Vila Desportiva arranca em força no Moreirense

Terraplanagens dão início a uma obra que irá decorrer ao longo dos próximos anos

Foi a pensar no futuro do Moreirense, mas também de toda uma região, que a direção do Moreirense decidiu adquirir uma quinta com 70 mil metros, situada a 150 metros do seu estádio principal, quinta essa que já foi paga pelo clube.

As obras já arrancaram e as máquinas trabalham na terraplanagem do espaço, com o intuito, como já referiu Vítor Magalhães, de fazer dois campos para a próxima época. “Quero ver se na nova época tenho dois novos campos relvados, para dar melhores atletas aos nossos jovens, tanto para a formação como para o futebol Sénior”.

Uma obra de grandes dimensões da autoria de dois jovens arquitetos de Moreira de Cónegos, estudado por eles e “projetado de uma forma em que possamos lentamente ir fazendo o que for mais urgente”, refere o presidente do clube.

Vítor Magalhães dá uma ideia do que pretende o clube para o espaço. “Aquilo que nós temos projetado é fazer quatro campos, com um corpo central, em que um dos campos terá uma bancada para 1500 pessoas sentadas e balneários. Aquilo é um espaço livre, onde as coisas vão sendo feitas em módulos. Temos projetado um espaço, onde podemos albergaria em modo academia, cerca de 30 jovens. Jovens que possamos ir buscar a vários países, alargar o nosso leque de prospeção, revela.

Ainda assim o presidente dos moreirenses tem noção de que este projeto não pode ter uma data definida para a sua finalização, dadas as verbas envolvidas. “É um projeto que engloba vários milhões e que vai aparecendo à medida que o possamos ir construindo”.

Vitor Magalhães refere também que o clube terá também que fazer uma forte aposta financeira, que virá “da venda de ativos do clube, como tem acontecido até agora, isto se continuarmos a trabalhar bem”. No entanto, está a contar com apoios institucionais. ”É mais difícil procurar um grande patrocinador, face à nossa dimensão. Temos a autarquia de Guimarães, que nos irá dar um apoio, nós iremos recorrer à Federação Portuguesa de Futebol, porque acho que a Formação, tem em função do mérito, que apoiar os clubes que melhor formação fazem, apoiar o mérito. É uma infraestrutura de interesse público e por isso entendo que deve ter um apoio institucional”.

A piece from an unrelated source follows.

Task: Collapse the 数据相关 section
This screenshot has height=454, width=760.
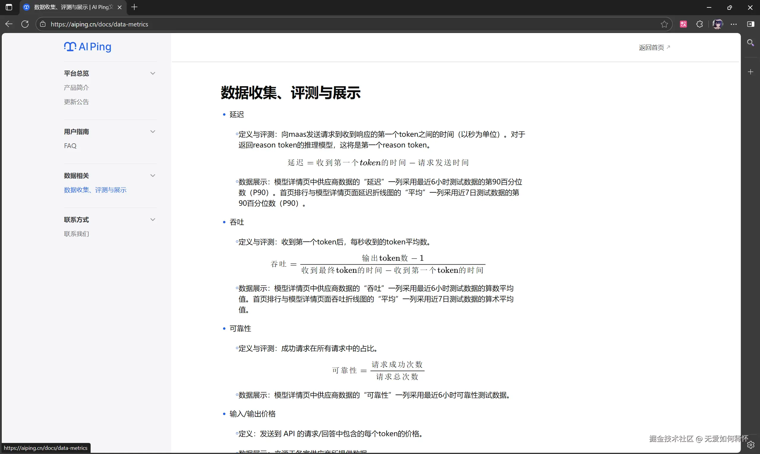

Esta é uma obra fundamental para o futuro do clube, mas também no apoio que poderá dar ao futebol nacional, como afirma. “Para conseguirmos dar longevidade as nossas associações, nós temos que a dotar de infraestruturas muito boas, até para haver apetências do exterior. Vamos nos organizar e fazer parcerias, porque a nossa concorrência não está no mercado nacional, está no exterior. Quero que este projeto seja gerido por portugueses, pois nós temos muita qualidade. Tenho a certeza que uma das boas indústrias que temos é a do futebol”, assegura Vítor Magalhães.